Ustadz apa
hukum dari muslimah beriktikaf di masjid ? dan apakah harus menggunakan hijab
yang memisahkan dari jama’ah laki-laki ?
Jawaban
Mayoritas Ulama
berpendapat bahwa hukum wanita muslimah beriktikaf di masjid adalah sunnah
sebagaimana kesunnahan bagi kaum laki-laki.

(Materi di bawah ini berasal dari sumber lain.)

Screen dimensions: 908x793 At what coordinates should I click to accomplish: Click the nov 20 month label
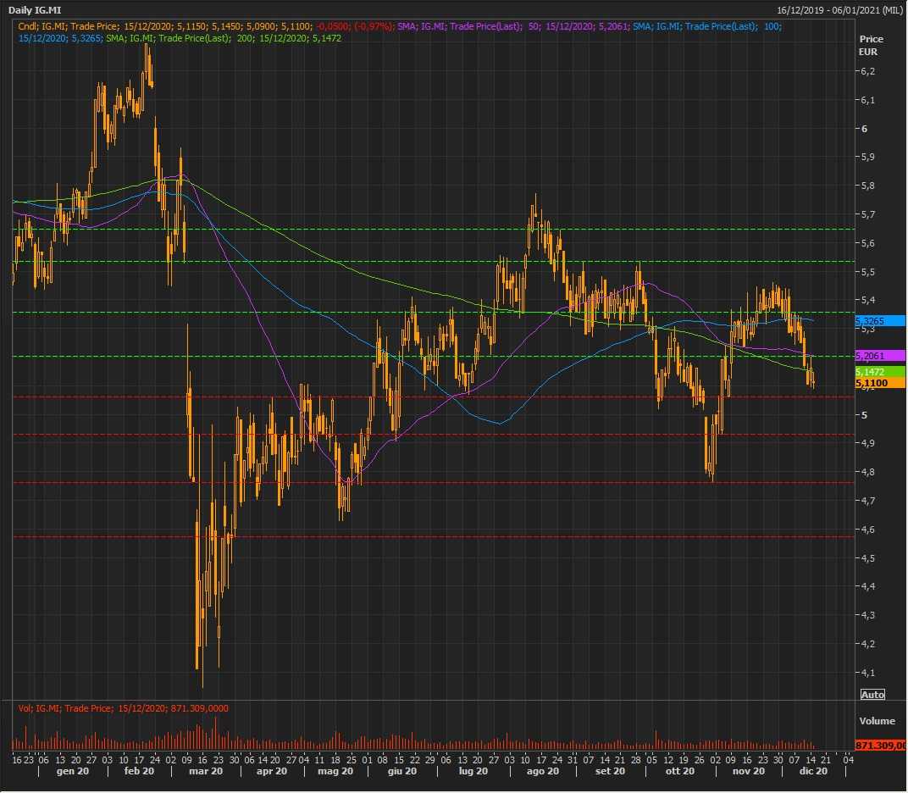pyautogui.click(x=748, y=771)
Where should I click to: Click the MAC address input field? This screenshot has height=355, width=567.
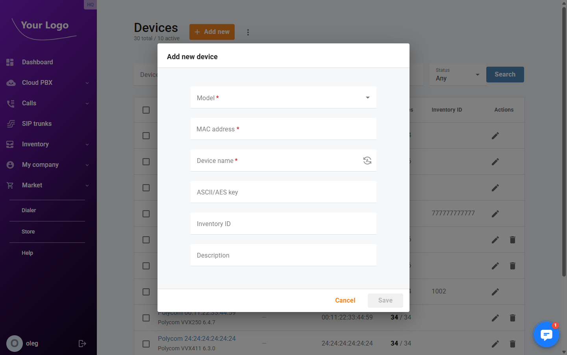tap(283, 129)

Sedangkan sebagian ulama berpendapat hukumnya makruh tanzih.[1]
A. Kalangan
yang memakruhkan
Pendapat yang memakruhkan ini dipegang oleh kalangan Hanafiyyah[2],
dalilnya adalah sebuah riwayat dari Aisyah radhiallahu‘anha yang menerangkan bahwa
Nabi Shallallahu’alaihi
wassallam pernah memerintahkan untuk
melepas kemah-kemah istrinya ketika mereka hendak beri’tikaf bersama beliau.
Dan beliau mengatakan,
لَوْ أَدْرَكَ رَسُولُ اللَّهِ مَا أَحْدَثَ النِّسَاءُ لَمَنَعَهُنَّ كَمَا مُنِعَتْ نِسَاءُ بَنِى إِسْرَائِيلَ
“Seandainya Rasulullah mengetahui apa kondisi wanita saat ini tentu beliau akan melarang mereka (untuk keluar menuju masjid) sebagaimana Allah telah melarang wanita Bani Israil.” (Mutafaqqun ‘alaih)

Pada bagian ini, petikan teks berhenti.